Répéteur Wi-Fi ou mesh : lequel corrige votre zone morte ?

Le choix entre répéteur Wi-Fi et mesh dépend de la superficie, du plan et des besoins de la pièce éloignée, ainsi que des limites du backhaul sans fil.

Le choix entre répéteur Wi-Fi et mesh dépend généralement de la question suivante : réparez-vous une seule pièce faible ou tout un étage ?

Deux produits, une pièce faible et un écart de prix assez grand pour rendre le choix risqué. Un répéteur s’ajoute au routeur que vous possédez déjà. Un système mesh le remplace par un ensemble de nœuds qui coopèrent. Ce ne sont pas deux versions du même produit, et la décision se résume souvent à une question : réparez-vous une pièce ou tout un étage qui n’a jamais vraiment fonctionné ?

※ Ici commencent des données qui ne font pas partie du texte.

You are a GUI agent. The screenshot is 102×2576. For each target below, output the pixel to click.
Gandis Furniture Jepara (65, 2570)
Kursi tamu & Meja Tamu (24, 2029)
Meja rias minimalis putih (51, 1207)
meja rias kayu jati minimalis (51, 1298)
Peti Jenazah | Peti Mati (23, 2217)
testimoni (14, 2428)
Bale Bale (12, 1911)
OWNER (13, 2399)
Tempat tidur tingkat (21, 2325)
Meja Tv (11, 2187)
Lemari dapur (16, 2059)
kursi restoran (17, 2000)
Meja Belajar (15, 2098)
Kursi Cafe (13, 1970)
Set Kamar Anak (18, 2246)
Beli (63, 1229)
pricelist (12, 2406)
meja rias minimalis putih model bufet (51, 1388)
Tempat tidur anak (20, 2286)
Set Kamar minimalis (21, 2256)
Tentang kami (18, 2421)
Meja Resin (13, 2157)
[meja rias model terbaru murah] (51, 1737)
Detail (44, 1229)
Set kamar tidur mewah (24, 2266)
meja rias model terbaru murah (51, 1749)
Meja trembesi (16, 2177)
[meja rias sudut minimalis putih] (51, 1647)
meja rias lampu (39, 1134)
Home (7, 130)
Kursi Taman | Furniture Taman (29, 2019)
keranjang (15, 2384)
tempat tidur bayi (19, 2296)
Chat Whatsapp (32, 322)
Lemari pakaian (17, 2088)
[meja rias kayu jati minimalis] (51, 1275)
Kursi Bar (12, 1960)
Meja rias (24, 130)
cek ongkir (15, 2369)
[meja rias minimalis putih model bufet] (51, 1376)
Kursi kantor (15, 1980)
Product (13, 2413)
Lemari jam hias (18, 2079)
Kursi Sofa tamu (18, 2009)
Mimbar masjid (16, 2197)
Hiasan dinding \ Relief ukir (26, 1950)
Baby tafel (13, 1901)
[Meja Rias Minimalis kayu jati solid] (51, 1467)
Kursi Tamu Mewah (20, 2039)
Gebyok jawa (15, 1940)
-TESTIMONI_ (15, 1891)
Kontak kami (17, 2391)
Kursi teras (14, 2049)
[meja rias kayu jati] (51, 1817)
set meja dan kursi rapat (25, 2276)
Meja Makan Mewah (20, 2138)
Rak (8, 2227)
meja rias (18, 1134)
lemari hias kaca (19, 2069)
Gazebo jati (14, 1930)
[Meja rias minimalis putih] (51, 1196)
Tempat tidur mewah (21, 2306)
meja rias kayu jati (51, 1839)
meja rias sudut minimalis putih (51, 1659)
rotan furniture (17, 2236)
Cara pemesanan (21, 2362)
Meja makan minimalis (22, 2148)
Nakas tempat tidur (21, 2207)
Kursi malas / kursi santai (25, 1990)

Répéteur Wi-Fi ou mesh : ce que vous choisissez#

Un répéteur est un relais. Il écoute votre routeur et rediffuse ce qu’il a entendu. Votre réseau reste identique, le répéteur fait une seule chose et échoue d’une manière prévisible : placez-le là où il n’entend pas correctement le routeur et il diffuse un signal fort portant une liaison faible. C’est pourquoi tout le problème de placement revient à trouver l’endroit où le routeur lit encore -60 à -67 dBm.

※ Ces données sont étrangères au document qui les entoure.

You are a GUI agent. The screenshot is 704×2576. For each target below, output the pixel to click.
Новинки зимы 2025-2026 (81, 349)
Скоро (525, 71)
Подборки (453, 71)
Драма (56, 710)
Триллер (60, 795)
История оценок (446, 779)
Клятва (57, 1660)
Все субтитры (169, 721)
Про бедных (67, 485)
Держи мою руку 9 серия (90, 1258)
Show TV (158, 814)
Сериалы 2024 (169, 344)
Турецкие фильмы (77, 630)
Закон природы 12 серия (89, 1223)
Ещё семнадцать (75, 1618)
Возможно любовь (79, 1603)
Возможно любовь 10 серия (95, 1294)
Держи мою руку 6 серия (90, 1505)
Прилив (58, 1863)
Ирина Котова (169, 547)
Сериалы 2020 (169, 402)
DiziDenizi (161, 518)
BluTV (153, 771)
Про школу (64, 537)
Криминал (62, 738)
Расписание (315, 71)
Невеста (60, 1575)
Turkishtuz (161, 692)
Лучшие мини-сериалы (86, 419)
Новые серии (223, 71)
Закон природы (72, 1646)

Un système mesh est un réseau de remplacement. Une passerelle et un ou deux satellites couvrent la maison sous un seul nom de réseau, et le micrologiciel du fabricant décide du nœud que chaque appareil doit utiliser. Comme les nœuds sont conçus comme un ensemble, ils peuvent réserver une radio aux communications entre eux et coordonner les transferts, contrairement à deux boîtiers indépendants.

Trois conséquences en découlent et constituent presque toute la comparaison :

  • Un répéteur ajoute une bulle. Le mesh construit une trame.
  • Un répéteur laisse votre routeur, vos réglages et votre nom de réseau intacts. Le mesh remplace les trois.
  • Un répéteur est un appareil. Le mesh est un système et sa qualité ne dépasse pas celle de sa liaison nœud à nœud la plus faible.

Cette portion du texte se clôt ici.